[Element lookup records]
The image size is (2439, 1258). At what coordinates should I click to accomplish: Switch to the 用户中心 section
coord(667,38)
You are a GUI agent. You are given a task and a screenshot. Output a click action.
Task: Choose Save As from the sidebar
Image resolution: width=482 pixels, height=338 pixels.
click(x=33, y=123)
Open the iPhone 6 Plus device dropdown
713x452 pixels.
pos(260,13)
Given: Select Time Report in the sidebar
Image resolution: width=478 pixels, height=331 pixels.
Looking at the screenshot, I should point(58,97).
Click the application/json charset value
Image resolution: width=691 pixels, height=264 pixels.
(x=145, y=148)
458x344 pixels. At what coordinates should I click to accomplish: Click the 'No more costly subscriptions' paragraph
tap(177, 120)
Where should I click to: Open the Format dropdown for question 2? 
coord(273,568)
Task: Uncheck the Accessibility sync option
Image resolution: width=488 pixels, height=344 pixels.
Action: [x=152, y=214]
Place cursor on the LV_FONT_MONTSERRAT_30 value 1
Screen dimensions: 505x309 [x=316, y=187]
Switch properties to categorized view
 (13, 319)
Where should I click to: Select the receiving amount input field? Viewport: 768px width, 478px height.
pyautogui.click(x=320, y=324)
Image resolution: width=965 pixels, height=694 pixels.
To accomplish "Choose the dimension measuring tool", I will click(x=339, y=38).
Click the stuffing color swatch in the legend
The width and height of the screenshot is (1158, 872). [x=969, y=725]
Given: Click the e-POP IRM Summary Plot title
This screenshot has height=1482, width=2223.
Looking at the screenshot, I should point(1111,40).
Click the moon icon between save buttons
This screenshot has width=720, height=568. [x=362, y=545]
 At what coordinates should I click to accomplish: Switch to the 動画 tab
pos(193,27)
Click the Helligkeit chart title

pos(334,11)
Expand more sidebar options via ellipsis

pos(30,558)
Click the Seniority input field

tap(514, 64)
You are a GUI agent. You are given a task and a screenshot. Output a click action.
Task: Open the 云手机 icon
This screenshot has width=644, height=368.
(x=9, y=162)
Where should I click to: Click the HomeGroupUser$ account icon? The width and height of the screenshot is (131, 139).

[Aim of the exercise]
Lay out the stretch from the line containing "Task: Uncheck the Accessibility sync option" through the end of the data as a JSON list of strings, one string per line, with blank lines left out.

[Answer for this exercise]
[
  "Task: Uncheck the Accessibility sync option",
  "Image resolution: width=488 pixels, height=344 pixels.",
  "Action: [x=152, y=214]",
  "Place cursor on the LV_FONT_MONTSERRAT_30 value 1",
  "Screen dimensions: 505x309 [x=316, y=187]",
  "Switch properties to categorized view",
  " (13, 319)",
  "Where should I click to: Select the receiving amount input field? Viewport: 768px width, 478px height.",
  "pyautogui.click(x=320, y=324)",
  "Image resolution: width=965 pixels, height=694 pixels.",
  "To accomplish \"Choose the dimension measuring tool\", I will click(x=339, y=38).",
  "Click the stuffing color swatch in the legend",
  "The width and height of the screenshot is (1158, 872). [x=969, y=725]",
  "Given: Click the e-POP IRM Summary Plot title",
  "This screenshot has height=1482, width=2223.",
  "Looking at the screenshot, I should point(1111,40).",
  "Click the moon icon between save buttons",
  "This screenshot has width=720, height=568. [x=362, y=545]",
  " At what coordinates should I click to accomplish: Switch to the 動画 tab",
  "pos(193,27)",
  "Click the Helligkeit chart title",
  "pos(334,11)",
  "Expand more sidebar options via ellipsis",
  "pos(30,558)",
  "Click the Seniority input field",
  "tap(514, 64)",
  "You are a GUI agent. You are given a task and a screenshot. Output a click action.",
  "Task: Open the 云手机 icon",
  "This screenshot has width=644, height=368.",
  "(x=9, y=162)",
  "Where should I click to: Click the HomeGroupUser$ account icon? The width and height of the screenshot is (131, 139)."
]